# WHAT IS EXPECTED
Each line of the data must be set down again without a single difference.

*** Opening RECORDS FOR THE TASK ***

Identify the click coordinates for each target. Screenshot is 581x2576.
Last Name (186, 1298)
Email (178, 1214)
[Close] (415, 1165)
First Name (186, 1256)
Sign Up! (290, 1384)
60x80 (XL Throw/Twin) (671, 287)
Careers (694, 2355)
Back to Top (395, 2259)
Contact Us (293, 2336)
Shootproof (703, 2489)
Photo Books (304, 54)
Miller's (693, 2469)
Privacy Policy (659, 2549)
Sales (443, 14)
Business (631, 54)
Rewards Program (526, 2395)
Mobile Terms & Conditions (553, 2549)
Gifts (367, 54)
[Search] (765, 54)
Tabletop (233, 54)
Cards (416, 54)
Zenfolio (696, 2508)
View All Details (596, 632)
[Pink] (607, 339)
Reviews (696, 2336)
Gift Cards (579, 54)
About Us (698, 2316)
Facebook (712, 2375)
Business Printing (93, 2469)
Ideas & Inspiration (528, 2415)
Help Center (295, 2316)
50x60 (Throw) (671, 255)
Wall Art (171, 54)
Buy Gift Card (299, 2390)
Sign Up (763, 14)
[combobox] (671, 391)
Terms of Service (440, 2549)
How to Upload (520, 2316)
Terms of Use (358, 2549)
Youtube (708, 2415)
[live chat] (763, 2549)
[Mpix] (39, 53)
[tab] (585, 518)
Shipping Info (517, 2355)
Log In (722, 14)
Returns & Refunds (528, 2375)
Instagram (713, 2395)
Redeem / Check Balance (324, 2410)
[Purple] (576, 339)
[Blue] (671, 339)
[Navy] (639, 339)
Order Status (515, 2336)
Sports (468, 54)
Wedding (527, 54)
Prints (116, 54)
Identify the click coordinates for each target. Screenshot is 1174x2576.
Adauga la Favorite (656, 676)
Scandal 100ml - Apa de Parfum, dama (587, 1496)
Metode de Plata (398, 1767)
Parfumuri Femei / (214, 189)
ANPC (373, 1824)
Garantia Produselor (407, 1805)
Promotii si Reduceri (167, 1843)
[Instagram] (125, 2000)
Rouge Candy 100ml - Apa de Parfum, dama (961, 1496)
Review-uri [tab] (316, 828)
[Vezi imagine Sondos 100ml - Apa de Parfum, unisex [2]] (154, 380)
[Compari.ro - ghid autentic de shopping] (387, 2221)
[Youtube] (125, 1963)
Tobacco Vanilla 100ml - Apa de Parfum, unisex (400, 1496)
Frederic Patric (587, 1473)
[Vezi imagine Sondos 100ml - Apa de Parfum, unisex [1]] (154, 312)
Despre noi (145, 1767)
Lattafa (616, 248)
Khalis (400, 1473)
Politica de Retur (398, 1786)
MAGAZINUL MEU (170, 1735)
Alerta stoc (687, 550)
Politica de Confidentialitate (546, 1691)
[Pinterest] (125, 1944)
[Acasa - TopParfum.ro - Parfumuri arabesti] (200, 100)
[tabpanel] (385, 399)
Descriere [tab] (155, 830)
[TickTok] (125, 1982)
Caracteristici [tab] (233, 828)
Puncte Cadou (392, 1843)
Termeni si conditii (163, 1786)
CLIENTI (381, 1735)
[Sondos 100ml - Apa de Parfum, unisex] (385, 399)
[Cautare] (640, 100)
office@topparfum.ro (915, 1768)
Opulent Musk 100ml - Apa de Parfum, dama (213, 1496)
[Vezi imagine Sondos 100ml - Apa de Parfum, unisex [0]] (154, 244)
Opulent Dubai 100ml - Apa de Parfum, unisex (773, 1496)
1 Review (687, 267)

*** Closing RECORDS FOR THE TASK ***

# EXERCISE RESPONSE
Identify the click coordinates for each target. Screenshot is 581x2576.
Last Name (186, 1298)
Email (178, 1214)
[Close] (415, 1165)
First Name (186, 1256)
Sign Up! (290, 1384)
60x80 (XL Throw/Twin) (671, 287)
Careers (694, 2355)
Back to Top (395, 2259)
Contact Us (293, 2336)
Shootproof (703, 2489)
Photo Books (304, 54)
Miller's (693, 2469)
Privacy Policy (659, 2549)
Sales (443, 14)
Business (631, 54)
Rewards Program (526, 2395)
Mobile Terms & Conditions (553, 2549)
Gifts (367, 54)
[Search] (765, 54)
Tabletop (233, 54)
Cards (416, 54)
Zenfolio (696, 2508)
View All Details (596, 632)
[Pink] (607, 339)
Reviews (696, 2336)
Gift Cards (579, 54)
About Us (698, 2316)
Facebook (712, 2375)
Business Printing (93, 2469)
Ideas & Inspiration (528, 2415)
Help Center (295, 2316)
50x60 (Throw) (671, 255)
Wall Art (171, 54)
Buy Gift Card (299, 2390)
Sign Up (763, 14)
[combobox] (671, 391)
Terms of Service (440, 2549)
How to Upload (520, 2316)
Terms of Use (358, 2549)
Youtube (708, 2415)
[live chat] (763, 2549)
[Mpix] (39, 53)
[tab] (585, 518)
Shipping Info (517, 2355)
Log In (722, 14)
Returns & Refunds (528, 2375)
Instagram (713, 2395)
Redeem / Check Balance (324, 2410)
[Purple] (576, 339)
[Blue] (671, 339)
[Navy] (639, 339)
Order Status (515, 2336)
Sports (468, 54)
Wedding (527, 54)
Prints (116, 54)
Identify the click coordinates for each target. Screenshot is 1174x2576.
Adauga la Favorite (656, 676)
Scandal 100ml - Apa de Parfum, dama (587, 1496)
Metode de Plata (398, 1767)
Parfumuri Femei / (214, 189)
ANPC (373, 1824)
Garantia Produselor (407, 1805)
Promotii si Reduceri (167, 1843)
[Instagram] (125, 2000)
Rouge Candy 100ml - Apa de Parfum, dama (961, 1496)
Review-uri [tab] (316, 828)
[Vezi imagine Sondos 100ml - Apa de Parfum, unisex [2]] (154, 380)
[Compari.ro - ghid autentic de shopping] (387, 2221)
[Youtube] (125, 1963)
Tobacco Vanilla 100ml - Apa de Parfum, unisex (400, 1496)
Frederic Patric (587, 1473)
[Vezi imagine Sondos 100ml - Apa de Parfum, unisex [1]] (154, 312)
Despre noi (145, 1767)
Lattafa (616, 248)
Khalis (400, 1473)
Politica de Retur (398, 1786)
MAGAZINUL MEU (170, 1735)
Alerta stoc (687, 550)
Politica de Confidentialitate (546, 1691)
[Pinterest] (125, 1944)
[Acasa - TopParfum.ro - Parfumuri arabesti] (200, 100)
[tabpanel] (385, 399)
Descriere [tab] (155, 830)
[TickTok] (125, 1982)
Caracteristici [tab] (233, 828)
Puncte Cadou (392, 1843)
Termeni si conditii (163, 1786)
CLIENTI (381, 1735)
[Sondos 100ml - Apa de Parfum, unisex] (385, 399)
[Cautare] (640, 100)
office@topparfum.ro (915, 1768)
Opulent Musk 100ml - Apa de Parfum, dama (213, 1496)
[Vezi imagine Sondos 100ml - Apa de Parfum, unisex [0]] (154, 244)
Opulent Dubai 100ml - Apa de Parfum, unisex (773, 1496)
1 Review (687, 267)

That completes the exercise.